Naquele ano de 2019, durante a mágica Flip em que seu livro ventou na vila colonial, tive um encontro muito especial naquela encruzilhada da praça Matriz de Paraty. Almoçamos juntas e conheci sua família querida. Recebi naquele dia, como de uma irmã mais velha, conselhos que me acompanham até hoje.

Nos anos seguintes, nos encontramos vezes em Berlim, vezes em Paris, outras em São Paulo. Ainda bem. que estamos nos encontrando mais nos últimos tempos, visto que Grada, em conjunto a Hélio Menezes, Diane Lima e Manuel Borja-Villel, compõe a equipe responsável pela próxima Bienal de Artes de São Paulo, um dos maiores eventos de arte do mundo, que acontece no segundo semestre de 2023.

Esses encontros também foram a oportunidade de conhecer uma rede de pessoas interessantes e queridas, que têm desempenhado um papel fundamental na artística e literária contemporânea, como Moses Leo, Kalaf Epalanga, Dino Santiago, Zula Lemes, entre tantas pessoas.

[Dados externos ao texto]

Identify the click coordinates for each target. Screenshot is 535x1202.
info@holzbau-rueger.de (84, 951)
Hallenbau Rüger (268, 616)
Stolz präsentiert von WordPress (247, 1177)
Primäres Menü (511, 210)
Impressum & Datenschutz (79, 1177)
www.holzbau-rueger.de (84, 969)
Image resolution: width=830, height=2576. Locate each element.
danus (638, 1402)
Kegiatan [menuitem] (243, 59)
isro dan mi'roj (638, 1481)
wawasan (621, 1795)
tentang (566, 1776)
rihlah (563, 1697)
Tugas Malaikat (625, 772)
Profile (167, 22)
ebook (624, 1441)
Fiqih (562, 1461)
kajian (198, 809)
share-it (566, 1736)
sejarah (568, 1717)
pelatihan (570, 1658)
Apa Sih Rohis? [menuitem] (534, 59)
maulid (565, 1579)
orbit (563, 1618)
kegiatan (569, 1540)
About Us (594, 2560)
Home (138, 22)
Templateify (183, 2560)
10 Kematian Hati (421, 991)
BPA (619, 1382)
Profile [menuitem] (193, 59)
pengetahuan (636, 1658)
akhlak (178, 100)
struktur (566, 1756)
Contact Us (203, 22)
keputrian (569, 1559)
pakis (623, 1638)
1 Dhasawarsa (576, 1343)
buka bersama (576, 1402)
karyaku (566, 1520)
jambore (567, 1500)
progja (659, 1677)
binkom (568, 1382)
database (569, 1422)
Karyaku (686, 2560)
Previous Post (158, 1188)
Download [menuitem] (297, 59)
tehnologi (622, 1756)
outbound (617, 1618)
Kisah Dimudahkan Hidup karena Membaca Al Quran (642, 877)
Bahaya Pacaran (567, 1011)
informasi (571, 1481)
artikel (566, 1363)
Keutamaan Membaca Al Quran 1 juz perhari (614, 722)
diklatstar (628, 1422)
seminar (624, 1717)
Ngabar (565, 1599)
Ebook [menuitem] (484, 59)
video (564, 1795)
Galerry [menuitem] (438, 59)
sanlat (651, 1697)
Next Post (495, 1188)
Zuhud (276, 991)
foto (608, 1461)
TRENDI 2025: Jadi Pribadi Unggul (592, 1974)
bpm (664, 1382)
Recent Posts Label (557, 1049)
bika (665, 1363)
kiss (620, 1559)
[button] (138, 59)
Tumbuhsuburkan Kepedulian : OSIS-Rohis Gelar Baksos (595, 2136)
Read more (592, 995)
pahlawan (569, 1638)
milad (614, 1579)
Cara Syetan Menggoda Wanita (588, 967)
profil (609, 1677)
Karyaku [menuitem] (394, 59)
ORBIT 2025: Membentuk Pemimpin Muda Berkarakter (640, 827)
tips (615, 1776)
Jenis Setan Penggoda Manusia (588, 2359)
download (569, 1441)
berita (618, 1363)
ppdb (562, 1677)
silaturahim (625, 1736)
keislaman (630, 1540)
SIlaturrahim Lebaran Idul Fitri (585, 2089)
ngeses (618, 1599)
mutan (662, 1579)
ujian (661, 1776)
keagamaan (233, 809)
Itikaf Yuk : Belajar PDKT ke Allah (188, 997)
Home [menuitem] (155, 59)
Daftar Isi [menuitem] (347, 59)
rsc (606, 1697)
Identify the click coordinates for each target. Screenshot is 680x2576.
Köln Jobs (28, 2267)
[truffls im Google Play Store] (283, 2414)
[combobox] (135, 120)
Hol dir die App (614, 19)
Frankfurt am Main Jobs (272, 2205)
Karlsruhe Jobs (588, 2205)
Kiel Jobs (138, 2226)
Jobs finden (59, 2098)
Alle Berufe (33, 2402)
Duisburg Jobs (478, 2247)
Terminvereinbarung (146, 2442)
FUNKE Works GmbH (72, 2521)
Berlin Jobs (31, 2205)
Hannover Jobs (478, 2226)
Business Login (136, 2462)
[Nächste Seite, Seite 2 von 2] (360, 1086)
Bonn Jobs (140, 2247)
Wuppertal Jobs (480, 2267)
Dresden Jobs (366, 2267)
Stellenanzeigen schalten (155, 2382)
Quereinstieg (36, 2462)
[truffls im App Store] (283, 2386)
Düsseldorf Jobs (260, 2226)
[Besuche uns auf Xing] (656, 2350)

Escrevo tudo isso para que vocês tenham uma dimensão do trabalho dessa pensadora brilhante. Sua produção literária imprime sua marca no debate feminista e antirracista; sua produção artística de vanguarda ultrapassou fronteiras e chegou aos cinco continentes; seu trabalho como curadora tece uma rede engajada na produção de sentidos emancipatórios.

O honoris causa, por ser justo, ilumina a história da universidade e os passos dessa filha dileta de Oxalá, imensa como é o ar, que recebe a láurea em seu país natal sob aplausos e festa de toda a comunidade que a admira.

Parabéns, minha irmã amada, você merece todas as homenagens.